Recent scientific studies have suggested that emissions of certain gases, commonly referred to as “greenhouse gases,” may be contributing to warming of the earth’s atmosphere. As a result, there have been a variety of regulatory developments, proposals or requirements and legislative initiatives that have been introduced and/or issued in the United States (as well as other parts of the world) that are focused on restricting the emission of carbon dioxide, methane and other greenhouse gases. Although it is difficult to accurately predict how such legislation or regulations, including those introduced or adopted in the future, would impact our business and operations, it is possible that such laws and regulations could result in greater compliance costs or operating restrictions for us and/or our customers and could adversely affect the demand for some of our services.
Our industry is highly competitive, which could impede our growth.
We operate in a highly competitive environment. A substantial number of the major projects that we pursue are awarded based on bid proposals. We compete for these projects against government-owned or supported companies and other companies that have substantially greater financial and other resources than we do. In some markets, there is competition from national and regional firms against which we may not be able to compete on price. Our growth may be impacted to the extent that we are unable to successfully bid against these companies. The global recession has intensified competition in the industries in which we operate as our competitors in these industries pursue reduced work volumes.
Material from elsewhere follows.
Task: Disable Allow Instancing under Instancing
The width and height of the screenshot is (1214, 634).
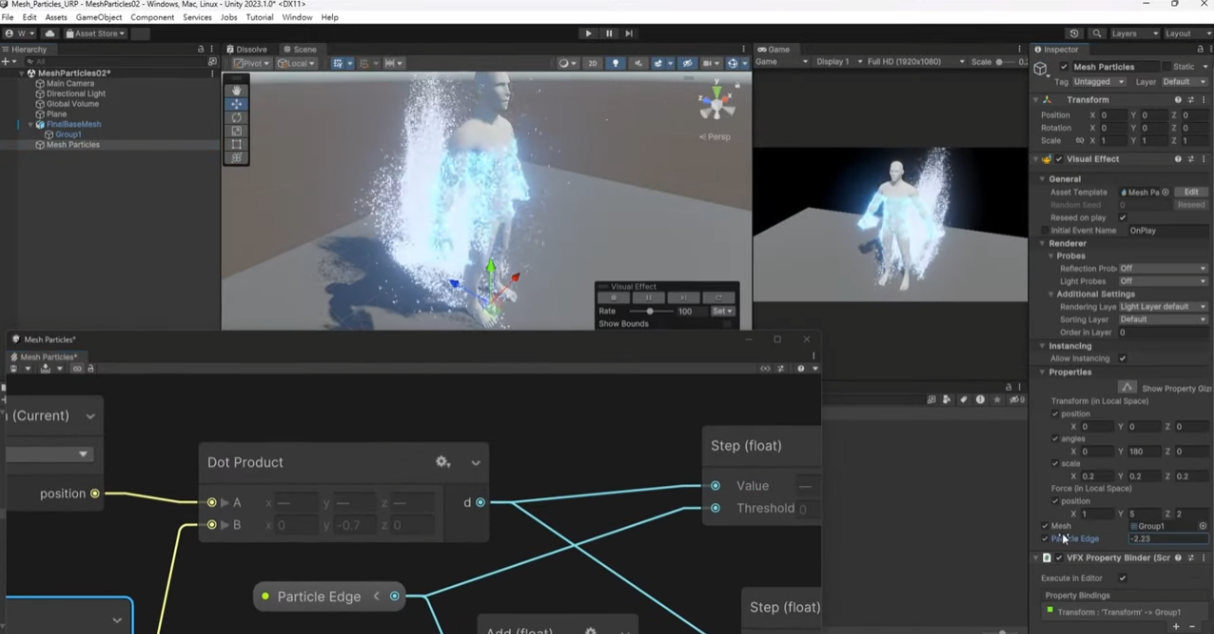Action: click(1123, 358)
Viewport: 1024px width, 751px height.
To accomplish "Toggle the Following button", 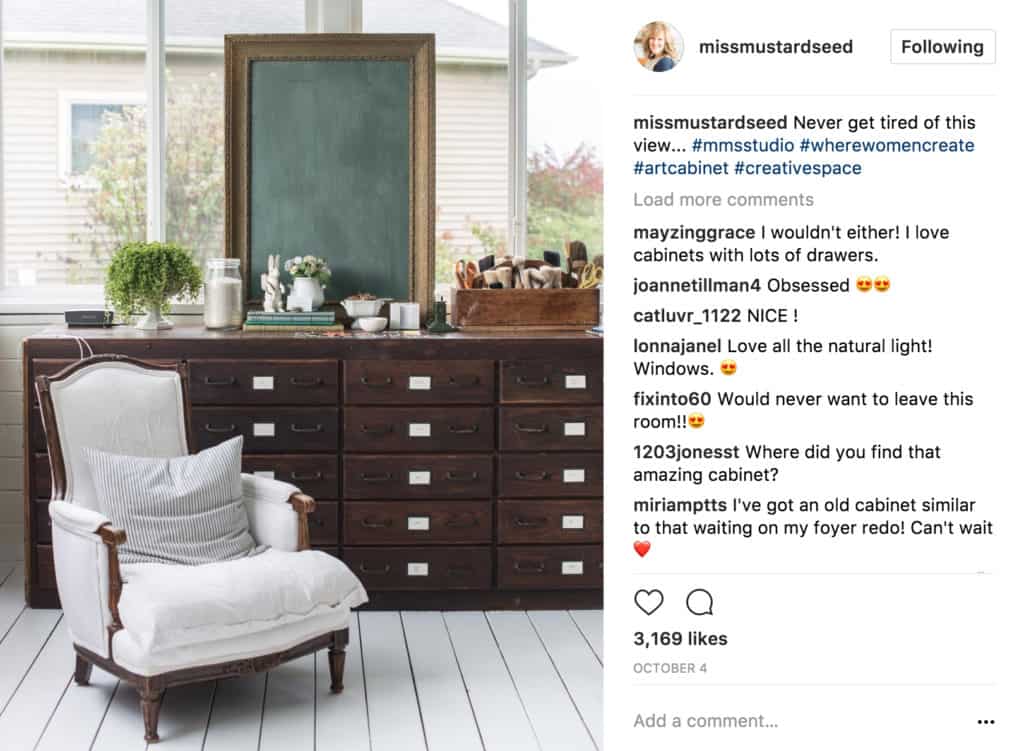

Our competitors may have lower overhead cost structures, greater resources or other advantages and, therefore, may be able to provide their services at lower rates than ours or elect to place bids on projects that drive down margins to lower levels than we would accept.
We will also face competition in new arenas resulting from our recent acquisition of InfrastruX. For example, in recent years InfrastruX has begun to face increasing competition from alternative technologies in its cable restoration business. Its CableCURE® product sales may be adversely affected by technological improvements by one or more of its competitors and/or the expiration of its exclusive intellectual property rights in such technology. If we are unable to keep pace with current or future technological advances in cable restoration, our business, financial condition and results of operations could suffer.
Our operating results could be adversely affected if our non-U.S. operations became taxable in the United States.
If any income earned before our change of domicile in March 2009 by Willbros Group, Inc. or its non-U.S. subsidiaries from operations outside the United States constituted income effectively connected with a U.S. trade or business, and as a result became taxable in the United States, our consolidated operating results could be materially and adversely affected.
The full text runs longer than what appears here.